Ainda que as declarações para a mídia tenham se empenhado em destacar o caráter pastoral da viagem, o Papa negou-se a receber os dissidentes do regime cubano na própria ilha, numa clara mensagem de apoio aos irmãos Castro. Por outro lado, o Papa levou o anúncio do secretário do Tesouro norte-americano, Jacob Lew, flexibilizando as travas “em matéria de ampliação de remessas, viagens, telecomunicações, serviços de internet e operações comerciais em Cuba”.1 Esta foi a antessala das negociações abertas entre Castro e Obama nas Nações Unidas para suspender o bloqueio comercial de forma definitiva. Em contrapartida, e como forma de pagamento pelos serviços prestados, o regime castrista devolveu à Igreja católica cubana várias propriedades que tinham sido expropriadas pela revolução.

Assim como seu irmão Fidel teve que receber o então Papa João Paulo II em 1998 para consolidar a penetração do capital europeu no processo de restauração capitalista em Cuba naquela ocasião, desta vez foi Raúl Castro quem recebeu com todas as honras Francisco em Havana. Quase vinte anos depois, um novo Papa veio “abençoar” as “pontes do diálogo” que permitem a entrada do capital norte-americano na partilha da espoliação da Ilha.
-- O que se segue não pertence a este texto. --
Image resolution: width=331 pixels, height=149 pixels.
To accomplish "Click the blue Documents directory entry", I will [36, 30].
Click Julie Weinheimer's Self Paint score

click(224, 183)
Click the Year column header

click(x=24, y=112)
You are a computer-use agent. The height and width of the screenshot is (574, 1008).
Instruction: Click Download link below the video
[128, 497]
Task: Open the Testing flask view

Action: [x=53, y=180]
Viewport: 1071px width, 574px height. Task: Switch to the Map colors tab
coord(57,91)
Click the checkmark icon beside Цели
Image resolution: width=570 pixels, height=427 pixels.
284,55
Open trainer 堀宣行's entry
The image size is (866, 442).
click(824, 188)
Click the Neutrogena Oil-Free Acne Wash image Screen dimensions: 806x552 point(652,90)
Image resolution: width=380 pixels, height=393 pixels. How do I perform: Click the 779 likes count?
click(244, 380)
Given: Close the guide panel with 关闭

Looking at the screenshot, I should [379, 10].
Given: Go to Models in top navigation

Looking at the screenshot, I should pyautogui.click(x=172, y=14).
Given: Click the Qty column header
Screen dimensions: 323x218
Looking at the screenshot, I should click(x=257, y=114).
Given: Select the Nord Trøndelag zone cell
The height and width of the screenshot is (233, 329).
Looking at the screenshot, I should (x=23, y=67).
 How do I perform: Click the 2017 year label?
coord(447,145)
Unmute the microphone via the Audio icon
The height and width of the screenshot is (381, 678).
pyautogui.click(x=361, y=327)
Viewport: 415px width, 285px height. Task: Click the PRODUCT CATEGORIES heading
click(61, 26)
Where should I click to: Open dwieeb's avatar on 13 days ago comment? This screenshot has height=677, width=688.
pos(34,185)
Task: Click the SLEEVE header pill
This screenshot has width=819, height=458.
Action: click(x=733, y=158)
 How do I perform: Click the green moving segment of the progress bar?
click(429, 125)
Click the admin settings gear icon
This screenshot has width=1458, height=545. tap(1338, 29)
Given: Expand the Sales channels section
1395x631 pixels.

Inclusive, isso trouxe desentendimentos no interior da própria corrente castrista. Aleida Guevara, filha de Che Guevara, negou-se a cumprir o chamado do Partido Comunista de Cuba (PPC) para comparecer à missa realizada pelo Papa Francisco na Praça da Revolução: “À missa não (vou) porque isso para mim é hipócrita (…), Que vou fazer parada aí, horas e horas? (…), “é como uma tarefa do Partido, praticamente, com a qual eu não estou totalmente de acordo”2, acrescentou.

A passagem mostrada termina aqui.